Kane remains still, except one fist is now pressed to his mouth, like he’s suppressing a cry merely from the sight of younger Skylenna wandering the Red Oaks alone. Desperate to find what she lost.

“I hate you!” I wail, falling to the soft dirt with a thud. Fists pounding the grass without purpose. “I fucking hate you! I hate you! I hate you! I hate you!”

A pair of determined arms wrap around my waist, carrying a thick scent of woodsmoke and a salty ocean breeze. I struggle, jostling against their hold with the dangerous goal to seriously harm whoever is trying to restrain me.

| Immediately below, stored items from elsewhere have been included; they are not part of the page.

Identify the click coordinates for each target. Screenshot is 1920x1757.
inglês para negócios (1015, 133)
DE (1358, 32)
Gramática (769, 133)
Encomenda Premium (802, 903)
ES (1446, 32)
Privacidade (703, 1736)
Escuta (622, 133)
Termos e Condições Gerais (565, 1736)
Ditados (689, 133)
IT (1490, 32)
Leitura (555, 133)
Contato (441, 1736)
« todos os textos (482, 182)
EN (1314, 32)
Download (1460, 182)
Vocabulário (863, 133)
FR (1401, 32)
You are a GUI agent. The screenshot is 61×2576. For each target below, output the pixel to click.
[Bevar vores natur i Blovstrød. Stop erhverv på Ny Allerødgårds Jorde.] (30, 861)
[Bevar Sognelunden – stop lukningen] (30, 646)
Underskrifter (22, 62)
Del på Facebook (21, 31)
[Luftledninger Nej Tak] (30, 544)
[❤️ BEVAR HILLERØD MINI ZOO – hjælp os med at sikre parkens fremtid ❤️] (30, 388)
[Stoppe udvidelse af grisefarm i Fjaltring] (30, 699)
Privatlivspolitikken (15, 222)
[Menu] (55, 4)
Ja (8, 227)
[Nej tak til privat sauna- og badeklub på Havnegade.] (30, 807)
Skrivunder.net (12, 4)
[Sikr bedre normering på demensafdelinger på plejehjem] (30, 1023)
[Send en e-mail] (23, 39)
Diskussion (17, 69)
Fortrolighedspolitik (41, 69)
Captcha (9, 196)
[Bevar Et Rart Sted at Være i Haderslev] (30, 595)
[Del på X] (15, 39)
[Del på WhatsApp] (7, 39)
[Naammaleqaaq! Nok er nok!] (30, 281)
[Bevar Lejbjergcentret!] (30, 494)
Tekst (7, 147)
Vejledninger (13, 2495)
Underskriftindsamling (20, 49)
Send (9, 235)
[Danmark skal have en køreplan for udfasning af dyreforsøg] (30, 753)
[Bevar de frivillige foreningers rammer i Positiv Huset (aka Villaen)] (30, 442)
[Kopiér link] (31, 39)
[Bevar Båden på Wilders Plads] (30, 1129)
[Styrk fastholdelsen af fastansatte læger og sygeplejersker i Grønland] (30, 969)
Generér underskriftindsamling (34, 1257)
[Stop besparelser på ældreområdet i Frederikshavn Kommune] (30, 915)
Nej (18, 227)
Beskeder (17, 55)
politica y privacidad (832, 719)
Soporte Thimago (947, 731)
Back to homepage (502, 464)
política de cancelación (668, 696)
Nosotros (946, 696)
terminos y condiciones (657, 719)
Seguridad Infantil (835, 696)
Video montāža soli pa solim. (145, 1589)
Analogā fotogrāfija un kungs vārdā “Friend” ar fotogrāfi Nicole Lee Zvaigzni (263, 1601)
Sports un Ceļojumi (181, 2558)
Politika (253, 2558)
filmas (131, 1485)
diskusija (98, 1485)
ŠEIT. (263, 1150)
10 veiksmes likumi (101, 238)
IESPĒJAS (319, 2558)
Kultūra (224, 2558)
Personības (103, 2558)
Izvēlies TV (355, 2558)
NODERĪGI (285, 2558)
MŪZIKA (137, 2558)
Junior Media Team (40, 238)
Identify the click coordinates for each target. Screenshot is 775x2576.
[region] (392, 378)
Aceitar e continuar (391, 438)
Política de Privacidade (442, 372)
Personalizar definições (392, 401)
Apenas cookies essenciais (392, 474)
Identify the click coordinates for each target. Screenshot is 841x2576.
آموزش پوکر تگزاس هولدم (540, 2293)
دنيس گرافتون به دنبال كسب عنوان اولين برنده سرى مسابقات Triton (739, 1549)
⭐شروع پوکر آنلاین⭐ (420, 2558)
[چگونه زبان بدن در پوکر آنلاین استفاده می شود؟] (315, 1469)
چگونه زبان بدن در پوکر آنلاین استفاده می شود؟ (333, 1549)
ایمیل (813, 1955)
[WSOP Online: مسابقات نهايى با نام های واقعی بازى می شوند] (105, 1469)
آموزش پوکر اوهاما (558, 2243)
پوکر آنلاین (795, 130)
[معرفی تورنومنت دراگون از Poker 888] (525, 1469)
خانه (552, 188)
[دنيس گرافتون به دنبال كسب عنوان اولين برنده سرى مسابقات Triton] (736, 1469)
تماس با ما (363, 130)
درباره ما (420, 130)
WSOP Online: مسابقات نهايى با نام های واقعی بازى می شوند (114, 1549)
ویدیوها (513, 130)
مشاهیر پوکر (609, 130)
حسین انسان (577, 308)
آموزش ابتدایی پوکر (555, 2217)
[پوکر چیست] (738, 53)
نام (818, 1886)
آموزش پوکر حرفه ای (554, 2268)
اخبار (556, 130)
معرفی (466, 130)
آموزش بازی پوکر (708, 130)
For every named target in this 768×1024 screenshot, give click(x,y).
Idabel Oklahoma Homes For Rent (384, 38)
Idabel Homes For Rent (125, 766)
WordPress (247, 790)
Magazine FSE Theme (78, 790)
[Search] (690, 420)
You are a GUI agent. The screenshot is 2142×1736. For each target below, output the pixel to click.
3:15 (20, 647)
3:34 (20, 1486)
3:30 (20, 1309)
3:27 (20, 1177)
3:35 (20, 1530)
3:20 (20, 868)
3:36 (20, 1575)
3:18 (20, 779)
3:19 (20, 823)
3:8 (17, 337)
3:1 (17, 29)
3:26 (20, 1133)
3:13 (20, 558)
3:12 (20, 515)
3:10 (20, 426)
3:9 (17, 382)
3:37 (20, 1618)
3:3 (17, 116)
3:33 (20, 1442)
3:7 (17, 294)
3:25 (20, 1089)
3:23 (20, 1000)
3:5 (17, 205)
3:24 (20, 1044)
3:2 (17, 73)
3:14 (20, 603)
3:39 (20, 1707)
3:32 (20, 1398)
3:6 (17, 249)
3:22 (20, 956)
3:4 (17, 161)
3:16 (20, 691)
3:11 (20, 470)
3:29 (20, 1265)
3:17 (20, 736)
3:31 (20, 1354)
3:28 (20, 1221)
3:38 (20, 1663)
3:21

But through my tears, I catch a glimpse of the discolored, morphed skin of their hand and wrist. Bright pink and—burnedbut healing. The man sobs against my back, holding me for dear life as he waits for my breakdown to dim.

I recognize his moans muffled by my cloak immediately. Smell his burned, recovering skin. Feel the aura of a chosen brother surrounding our embrace.